- [ASSIGNED TASK]: Without skipping anything, print all of the data exactly.

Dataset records
+++

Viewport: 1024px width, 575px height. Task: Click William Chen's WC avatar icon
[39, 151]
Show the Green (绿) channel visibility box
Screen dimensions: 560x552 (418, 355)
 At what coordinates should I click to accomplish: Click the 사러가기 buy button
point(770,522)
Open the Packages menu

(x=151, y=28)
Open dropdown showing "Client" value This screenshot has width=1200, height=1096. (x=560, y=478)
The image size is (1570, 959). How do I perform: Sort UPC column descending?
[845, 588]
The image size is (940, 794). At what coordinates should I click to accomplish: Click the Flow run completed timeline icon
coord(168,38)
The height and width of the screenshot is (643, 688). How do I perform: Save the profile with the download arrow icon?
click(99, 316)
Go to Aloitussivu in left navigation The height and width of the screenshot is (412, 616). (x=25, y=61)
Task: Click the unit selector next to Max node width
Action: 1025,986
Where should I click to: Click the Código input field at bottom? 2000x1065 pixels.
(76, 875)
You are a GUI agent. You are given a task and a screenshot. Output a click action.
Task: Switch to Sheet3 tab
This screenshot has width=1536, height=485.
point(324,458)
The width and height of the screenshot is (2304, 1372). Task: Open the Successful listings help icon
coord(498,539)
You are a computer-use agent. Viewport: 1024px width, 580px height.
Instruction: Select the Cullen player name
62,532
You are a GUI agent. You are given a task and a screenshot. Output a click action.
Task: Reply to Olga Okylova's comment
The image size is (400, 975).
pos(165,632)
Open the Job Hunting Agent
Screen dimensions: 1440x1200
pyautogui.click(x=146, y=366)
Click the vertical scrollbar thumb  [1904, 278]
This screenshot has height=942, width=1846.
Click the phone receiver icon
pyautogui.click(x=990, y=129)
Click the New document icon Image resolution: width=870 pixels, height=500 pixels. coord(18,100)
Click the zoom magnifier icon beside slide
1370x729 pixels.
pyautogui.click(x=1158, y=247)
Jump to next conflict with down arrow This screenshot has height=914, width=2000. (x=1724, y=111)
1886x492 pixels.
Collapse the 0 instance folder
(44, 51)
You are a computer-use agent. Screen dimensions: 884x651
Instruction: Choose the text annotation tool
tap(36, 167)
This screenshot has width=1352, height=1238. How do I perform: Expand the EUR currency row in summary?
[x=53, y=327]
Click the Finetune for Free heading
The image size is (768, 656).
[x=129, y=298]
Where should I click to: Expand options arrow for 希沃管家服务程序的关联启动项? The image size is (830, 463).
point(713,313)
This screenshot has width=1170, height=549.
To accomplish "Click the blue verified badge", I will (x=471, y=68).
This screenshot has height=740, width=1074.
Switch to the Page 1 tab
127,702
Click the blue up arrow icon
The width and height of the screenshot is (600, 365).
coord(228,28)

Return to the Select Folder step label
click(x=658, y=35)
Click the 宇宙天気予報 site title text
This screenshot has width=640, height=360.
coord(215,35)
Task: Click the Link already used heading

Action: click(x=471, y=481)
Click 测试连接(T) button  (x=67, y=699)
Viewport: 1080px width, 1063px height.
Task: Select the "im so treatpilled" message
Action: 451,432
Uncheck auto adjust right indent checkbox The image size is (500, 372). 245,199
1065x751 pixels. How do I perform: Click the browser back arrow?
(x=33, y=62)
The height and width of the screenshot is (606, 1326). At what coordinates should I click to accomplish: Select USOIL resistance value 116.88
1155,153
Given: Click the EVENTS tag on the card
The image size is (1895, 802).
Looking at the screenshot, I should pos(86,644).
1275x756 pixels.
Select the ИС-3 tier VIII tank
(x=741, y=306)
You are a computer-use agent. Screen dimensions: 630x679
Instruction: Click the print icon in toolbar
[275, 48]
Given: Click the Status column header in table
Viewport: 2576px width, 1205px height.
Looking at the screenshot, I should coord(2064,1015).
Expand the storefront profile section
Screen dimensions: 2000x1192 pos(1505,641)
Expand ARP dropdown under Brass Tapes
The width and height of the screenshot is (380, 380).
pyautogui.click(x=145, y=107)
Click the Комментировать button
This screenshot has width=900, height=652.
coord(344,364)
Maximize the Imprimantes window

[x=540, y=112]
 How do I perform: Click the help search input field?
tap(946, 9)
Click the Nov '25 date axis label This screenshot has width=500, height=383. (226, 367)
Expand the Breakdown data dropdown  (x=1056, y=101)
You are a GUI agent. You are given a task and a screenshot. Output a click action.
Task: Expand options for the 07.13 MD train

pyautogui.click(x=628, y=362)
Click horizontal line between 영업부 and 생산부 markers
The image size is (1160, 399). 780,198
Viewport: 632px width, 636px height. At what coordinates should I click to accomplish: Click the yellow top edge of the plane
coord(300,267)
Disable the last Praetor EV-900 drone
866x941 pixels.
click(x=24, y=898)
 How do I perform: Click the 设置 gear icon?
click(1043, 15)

+++

- [ANSWER]:
Viewport: 1024px width, 575px height. Task: Click William Chen's WC avatar icon
[39, 151]
Show the Green (绿) channel visibility box
Screen dimensions: 560x552 (418, 355)
 At what coordinates should I click to accomplish: Click the 사러가기 buy button
point(770,522)
Open the Packages menu

(x=151, y=28)
Open dropdown showing "Client" value This screenshot has width=1200, height=1096. (x=560, y=478)
The image size is (1570, 959). How do I perform: Sort UPC column descending?
[845, 588]
The image size is (940, 794). At what coordinates should I click to accomplish: Click the Flow run completed timeline icon
coord(168,38)
The height and width of the screenshot is (643, 688). How do I perform: Save the profile with the download arrow icon?
click(99, 316)
Go to Aloitussivu in left navigation The height and width of the screenshot is (412, 616). (x=25, y=61)
Task: Click the unit selector next to Max node width
Action: 1025,986
Where should I click to: Click the Código input field at bottom? 2000x1065 pixels.
(76, 875)
You are a GUI agent. You are given a task and a screenshot. Output a click action.
Task: Switch to Sheet3 tab
This screenshot has width=1536, height=485.
point(324,458)
The width and height of the screenshot is (2304, 1372). Task: Open the Successful listings help icon
coord(498,539)
You are a computer-use agent. Viewport: 1024px width, 580px height.
Instruction: Select the Cullen player name
62,532
You are a GUI agent. You are given a task and a screenshot. Output a click action.
Task: Reply to Olga Okylova's comment
The image size is (400, 975).
pos(165,632)
Open the Job Hunting Agent
Screen dimensions: 1440x1200
pyautogui.click(x=146, y=366)
Click the vertical scrollbar thumb  [1904, 278]
This screenshot has height=942, width=1846.
Click the phone receiver icon
pyautogui.click(x=990, y=129)
Click the New document icon Image resolution: width=870 pixels, height=500 pixels. coord(18,100)
Click the zoom magnifier icon beside slide
1370x729 pixels.
pyautogui.click(x=1158, y=247)
Jump to next conflict with down arrow This screenshot has height=914, width=2000. (x=1724, y=111)
1886x492 pixels.
Collapse the 0 instance folder
(44, 51)
You are a computer-use agent. Screen dimensions: 884x651
Instruction: Choose the text annotation tool
tap(36, 167)
This screenshot has width=1352, height=1238. How do I perform: Expand the EUR currency row in summary?
[x=53, y=327]
Click the Finetune for Free heading
The image size is (768, 656).
[x=129, y=298]
Where should I click to: Expand options arrow for 希沃管家服务程序的关联启动项? The image size is (830, 463).
point(713,313)
This screenshot has width=1170, height=549.
To accomplish "Click the blue verified badge", I will (x=471, y=68).
This screenshot has height=740, width=1074.
Switch to the Page 1 tab
127,702
Click the blue up arrow icon
The width and height of the screenshot is (600, 365).
coord(228,28)

Return to the Select Folder step label
click(x=658, y=35)
Click the 宇宙天気予報 site title text
This screenshot has width=640, height=360.
coord(215,35)
Task: Click the Link already used heading

Action: click(x=471, y=481)
Click 测试连接(T) button  (x=67, y=699)
Viewport: 1080px width, 1063px height.
Task: Select the "im so treatpilled" message
Action: 451,432
Uncheck auto adjust right indent checkbox The image size is (500, 372). 245,199
1065x751 pixels. How do I perform: Click the browser back arrow?
(x=33, y=62)
The height and width of the screenshot is (606, 1326). At what coordinates should I click to accomplish: Select USOIL resistance value 116.88
1155,153
Given: Click the EVENTS tag on the card
The image size is (1895, 802).
Looking at the screenshot, I should pos(86,644).
1275x756 pixels.
Select the ИС-3 tier VIII tank
(x=741, y=306)
You are a computer-use agent. Screen dimensions: 630x679
Instruction: Click the print icon in toolbar
[275, 48]
Given: Click the Status column header in table
Viewport: 2576px width, 1205px height.
Looking at the screenshot, I should coord(2064,1015).
Expand the storefront profile section
Screen dimensions: 2000x1192 pos(1505,641)
Expand ARP dropdown under Brass Tapes
The width and height of the screenshot is (380, 380).
pyautogui.click(x=145, y=107)
Click the Комментировать button
This screenshot has width=900, height=652.
coord(344,364)
Maximize the Imprimantes window

[x=540, y=112]
 How do I perform: Click the help search input field?
tap(946, 9)
Click the Nov '25 date axis label This screenshot has width=500, height=383. (226, 367)
Expand the Breakdown data dropdown  (x=1056, y=101)
You are a GUI agent. You are given a task and a screenshot. Output a click action.
Task: Expand options for the 07.13 MD train

pyautogui.click(x=628, y=362)
Click horizontal line between 영업부 and 생산부 markers
The image size is (1160, 399). 780,198
Viewport: 632px width, 636px height. At what coordinates should I click to accomplish: Click the yellow top edge of the plane
coord(300,267)
Disable the last Praetor EV-900 drone
866x941 pixels.
click(x=24, y=898)
 How do I perform: Click the 设置 gear icon?
click(1043, 15)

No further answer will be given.